(Passage choisi):
○ ○ ○
Les paroisses à l’intérieur du bloc de terres réservé pour les
Métis allaient servir de fondement pour les projets de colonisation envisagés
par Mgr Taché. C’est ce qui explique pourquoi l’évêque, devenu
archevêque en 1871, se fit le porte-parole des Métis auprès du gouvernement concernant
les modalités d’application de la clause 31. Mgr Taché et ses clercs
aidèrent les Métis à choisir leurs terres et avisèrent leurs protégés de
prendre garde aux spéculateurs étrangers qui tenteraient de leur arracher leur
patrimoine. Seuls les Franco-catholiques devaient avoir accès aux terres de
l’intérieur et à la périphérie de cette réserve.
Avant que ce bloc catholique et français
devienne réalité, Mgr Taché se rendit au Québec où il supplia ses
collègues de la belle province de seconder ses efforts. À la suite de ses
supplications, les évêques du Québec confièrent à Mgr Laflèche, qui
avait dans le passé oeuvré dans l’Ouest canadien, le soin de rédiger une lettre
circulaire. Dans cette lettre lue dans les différentes paroisses du Québec en
1871, les évêques exhortaient les Québécois à rester chez eux, condamnaient
l’émigration vers les États-Unis et recommandaient à leurs ouailles déterminées
à quitter leur province natale d’envisager la possibilité de s’établir au
Manitoba.
Notre pensée n’est
pas de demander aux paisibles et heureux habitants de la Province de Québec de
changer une position certaine et avantageuse pour les incertitudes et les
risques d’une immigration lointaine, mais, s’il en est auxquels il faut un
changement et auxquels il répugne de s’imposer les rudes labeurs de bûcherons,
à ceux-là, Monsieur le Curé, veuillez bien indiquer la Province de Manitoba.
○ ○ ○
(Données brutes):

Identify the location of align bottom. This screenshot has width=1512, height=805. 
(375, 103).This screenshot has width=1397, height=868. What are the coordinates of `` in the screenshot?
○ ○ ○
(Exercices écrits):
a) Les affirmations suivantes sont-elles d'accord avec le passage sur Mgr Taché et les Métis : (i) Mgr Taché devint archevêque en 1871 ; (ii) Mgr Taché rédigea lui-même la lettre circulaire ; (iii) la lettre des évêques encourageait l'émigration vers les États-Unis ? Pour chacune, répondez par oui ou par non et citez à l'identique les mots du passage qui tranchent.
b) Reprenez le passage sur Mgr Taché et les Métis à la suite de sa dernière phrase et poursuivez-le.

(Réponses écrites):
a)
(i) Oui : « devenu archevêque en 1871 ».
(ii) Non : « confièrent à Mgr Laflèche, qui avait dans le passé oeuvré dans l’Ouest canadien, le soin de rédiger une lettre circulaire ».
(iii) Non : « condamnaient l’émigration vers les États-Unis ».

b)
[...]
Dans cette nouvelle
Province, il y a un Collège où les garçons peuvent recevoir une éducation
soignée; des couvents où les filles puisent l’instruction qui leur est
prodiguée en Canada. Les Missionnaires, trop heureux du renfort qu’ils
recevront par cette émigration, étendront volontiers aux nouveaux venus
l’affection qui les anime envers leurs ouailles actuelles. [ ... ]
Nous considérons
donc, M. le Curé, comme chose bonne et désirable, l’établissement de
quelques-uns des nôtres dans ces régions, et nous verrions avec plaisir qu’il
se fit quelque chose dans ce sens; si, par exemple, entre deux ou trois
paroisses, on pouvait assurer le concours d’une famille honnête, chrétienne et
laborieuse qui irait former dans le Nord-Ouest une population comme celle qui
est venue, il y a deux siècles, jeter les fondements de notre nationalité en
Canada.5
Fort de cet appui, Mgr Taché prit
pour acquis que le Québec fournirait sans trop d’efforts de riches contingents
de colons pour le Manitoba. Cependant, les évêques de l’est laissaient
sous-entendre dans leur lettre que la migration des Canadiens français vers les
Prairies serait minuscule. De fait, peu de Québécois prirent la route de
l’Ouest et même ceux qui vinrent ne possédaient pas toujours les moyens
financiers requis pour survivre. Pour combler cette lacune et consolider le
bloc français et catholique, les Franco-Manitobains, sous la tutelle du
clergé, organisèrent la Société de Colonisation du Manitoba en 1874. Le but de
cette société était d’assister les nouveaux-venus, de promouvoir la
colonisation du Manitoba au Québec et d’élargir les cadres du recrutement aux
États-Unis où des milliers de Canadiens français désillusionnés n’attendaient,
semble-t-il, que l’occasion de revenir au pays.
Le père Lacombe, l’agent colonisateur de Mgr
Taché, entreprit plusieurs tournées du Québec et des États-Unis durant
lesquelles il louangeait le potentiel agricole du paradis de la Rivière-Rouge.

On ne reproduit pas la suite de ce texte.